On Tuesday (March 12), Microsoft confirmed 17 critical security vulnerabilities and exposures from a total of 64 unique CVEs, including two zero-days affecting Windows operating systems. Successful exploitation of these vulnerabilities, two of which are active in the wild, could lead to remote code execution.
The two vulnerabilities in the wild are CVE-2019-0808 in Windows 7 and Windows Server 2008; and CVE-2019-0797.
This vulnerability can be exploited following a successful log-in attempt by the attacker. Once in the attacker has the ability to run a specially made application that could exploit the vulnerability and take control of an affected system – installing programmes; view, change or delete data, and create new accounts with full user rights.
Microsoft claim the update addresses this vulnerability by correcting how Win32k handles objects in memory. This vulnerability affects Windows 7 Server 2008 and 2008 R2 editions and has been abused together with a previously unknown weakness, CVE-2019-5786 in the Chrome browser.

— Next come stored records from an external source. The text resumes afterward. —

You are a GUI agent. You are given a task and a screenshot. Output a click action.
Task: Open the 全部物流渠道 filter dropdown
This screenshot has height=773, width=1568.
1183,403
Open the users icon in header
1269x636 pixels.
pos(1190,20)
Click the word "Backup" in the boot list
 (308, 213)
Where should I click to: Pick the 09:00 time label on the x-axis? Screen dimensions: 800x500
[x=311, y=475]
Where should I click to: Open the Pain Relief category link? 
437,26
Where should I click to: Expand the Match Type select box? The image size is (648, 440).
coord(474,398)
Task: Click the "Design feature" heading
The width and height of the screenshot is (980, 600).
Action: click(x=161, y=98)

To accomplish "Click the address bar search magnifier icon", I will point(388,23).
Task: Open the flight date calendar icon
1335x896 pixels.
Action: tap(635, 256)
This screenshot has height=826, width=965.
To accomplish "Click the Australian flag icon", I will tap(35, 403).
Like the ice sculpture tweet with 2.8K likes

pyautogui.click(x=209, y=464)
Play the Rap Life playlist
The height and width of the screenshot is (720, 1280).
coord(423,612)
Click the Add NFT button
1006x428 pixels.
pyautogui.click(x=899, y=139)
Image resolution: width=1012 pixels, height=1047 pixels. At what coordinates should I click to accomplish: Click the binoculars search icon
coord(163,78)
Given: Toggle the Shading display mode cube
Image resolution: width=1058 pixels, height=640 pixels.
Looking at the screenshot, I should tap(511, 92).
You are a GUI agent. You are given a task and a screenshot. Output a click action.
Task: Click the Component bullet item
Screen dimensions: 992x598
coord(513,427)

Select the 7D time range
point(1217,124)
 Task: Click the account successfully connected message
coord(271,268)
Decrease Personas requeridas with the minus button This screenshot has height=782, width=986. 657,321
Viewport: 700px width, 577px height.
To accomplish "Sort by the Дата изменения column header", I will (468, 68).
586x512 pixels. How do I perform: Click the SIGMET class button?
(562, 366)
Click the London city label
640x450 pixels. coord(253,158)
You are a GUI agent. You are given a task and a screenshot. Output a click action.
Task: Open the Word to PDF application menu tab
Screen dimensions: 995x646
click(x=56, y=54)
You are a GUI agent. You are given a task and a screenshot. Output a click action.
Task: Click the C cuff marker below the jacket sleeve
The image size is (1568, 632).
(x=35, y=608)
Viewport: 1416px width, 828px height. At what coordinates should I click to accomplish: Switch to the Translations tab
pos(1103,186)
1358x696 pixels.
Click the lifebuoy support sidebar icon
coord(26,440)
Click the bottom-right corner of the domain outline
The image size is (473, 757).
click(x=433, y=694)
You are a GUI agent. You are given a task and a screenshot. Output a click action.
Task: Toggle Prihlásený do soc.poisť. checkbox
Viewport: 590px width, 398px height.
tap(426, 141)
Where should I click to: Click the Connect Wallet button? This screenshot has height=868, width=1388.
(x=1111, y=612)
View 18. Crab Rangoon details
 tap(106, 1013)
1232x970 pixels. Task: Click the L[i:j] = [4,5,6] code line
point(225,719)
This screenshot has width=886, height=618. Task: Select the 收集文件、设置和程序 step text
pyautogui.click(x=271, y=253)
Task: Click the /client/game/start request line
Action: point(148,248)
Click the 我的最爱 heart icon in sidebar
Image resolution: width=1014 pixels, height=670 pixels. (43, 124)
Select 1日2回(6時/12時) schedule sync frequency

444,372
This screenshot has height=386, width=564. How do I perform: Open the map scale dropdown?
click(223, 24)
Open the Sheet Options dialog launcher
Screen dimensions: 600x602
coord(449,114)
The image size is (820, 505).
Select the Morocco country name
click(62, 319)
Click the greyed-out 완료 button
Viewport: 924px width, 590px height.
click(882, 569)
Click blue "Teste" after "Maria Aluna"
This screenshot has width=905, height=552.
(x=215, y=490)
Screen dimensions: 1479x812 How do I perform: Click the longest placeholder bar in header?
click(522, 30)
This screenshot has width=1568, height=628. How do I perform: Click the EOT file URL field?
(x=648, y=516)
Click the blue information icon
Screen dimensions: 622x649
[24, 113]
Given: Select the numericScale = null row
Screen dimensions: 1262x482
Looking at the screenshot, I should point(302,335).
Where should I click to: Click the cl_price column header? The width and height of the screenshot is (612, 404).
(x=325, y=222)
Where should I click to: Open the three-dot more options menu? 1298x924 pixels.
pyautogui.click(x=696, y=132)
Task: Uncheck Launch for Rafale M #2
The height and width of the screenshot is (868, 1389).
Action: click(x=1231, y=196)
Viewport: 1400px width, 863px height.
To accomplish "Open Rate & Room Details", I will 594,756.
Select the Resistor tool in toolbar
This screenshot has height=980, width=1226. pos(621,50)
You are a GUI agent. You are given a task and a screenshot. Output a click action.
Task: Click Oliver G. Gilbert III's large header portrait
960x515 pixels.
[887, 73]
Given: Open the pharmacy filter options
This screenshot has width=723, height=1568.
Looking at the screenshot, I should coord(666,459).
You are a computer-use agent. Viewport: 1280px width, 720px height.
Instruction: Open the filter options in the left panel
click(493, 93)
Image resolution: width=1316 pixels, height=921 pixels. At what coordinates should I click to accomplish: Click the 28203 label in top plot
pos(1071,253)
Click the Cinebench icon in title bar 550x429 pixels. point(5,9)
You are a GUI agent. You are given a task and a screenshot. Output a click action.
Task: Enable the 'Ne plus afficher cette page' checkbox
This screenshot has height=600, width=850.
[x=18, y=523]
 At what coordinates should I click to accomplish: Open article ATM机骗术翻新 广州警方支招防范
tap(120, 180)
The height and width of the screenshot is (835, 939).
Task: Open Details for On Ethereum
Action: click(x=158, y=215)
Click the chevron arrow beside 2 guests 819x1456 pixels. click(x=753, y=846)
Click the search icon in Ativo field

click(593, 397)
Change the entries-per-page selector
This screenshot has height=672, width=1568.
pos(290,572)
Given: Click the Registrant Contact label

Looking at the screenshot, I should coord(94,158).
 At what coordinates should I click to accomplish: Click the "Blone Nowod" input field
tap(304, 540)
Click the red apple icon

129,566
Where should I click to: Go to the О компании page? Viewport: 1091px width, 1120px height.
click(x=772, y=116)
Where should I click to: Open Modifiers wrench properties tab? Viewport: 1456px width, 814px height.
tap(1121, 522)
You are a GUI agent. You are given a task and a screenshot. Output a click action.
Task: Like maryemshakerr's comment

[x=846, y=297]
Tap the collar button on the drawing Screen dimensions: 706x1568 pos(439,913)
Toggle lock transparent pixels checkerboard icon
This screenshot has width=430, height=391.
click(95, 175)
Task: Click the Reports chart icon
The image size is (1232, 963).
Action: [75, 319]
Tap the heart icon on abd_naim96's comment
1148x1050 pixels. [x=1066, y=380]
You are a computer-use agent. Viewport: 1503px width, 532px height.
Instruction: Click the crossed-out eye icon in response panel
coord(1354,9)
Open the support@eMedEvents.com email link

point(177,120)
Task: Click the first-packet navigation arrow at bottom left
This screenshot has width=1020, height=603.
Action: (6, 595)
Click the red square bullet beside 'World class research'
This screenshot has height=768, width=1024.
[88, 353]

Discovered by Kaspersky Lab, this elevation of privilege vulnerability exists in Windows and allows an attacker to run arbitrary code in kernel mode. The bug, which affects Windows 8.1, 10, Server 2012, 2012 R2 and the Server 1709, 1803, 2016 and 2019 editions, can be exploited to install malicious software on the victim’s devices.
A new month a new security update
It was only last month (February 27th), that the Threat Analysis Group reported a zero-day vulnerability (previously publicly-unknown), affecting Google Chrome.
Following this discovery, in regards to vulnerability CVE-2019-5786, Google released an update for all Chrome platforms. This was carried out through Chrome auto-update. However, the Threat Analysis Group is encouraging users to “verify that Chrome auto-update has already updated Chrome to 72.0.3626.121 or later”.
What steps should I take?
And as always, we advise organisations to follow these security best practices:
Implement vendor patches as soon as possible – it doesn’t hurt to wait a day or two before seeing if any major problems are reported with new updates before installing them.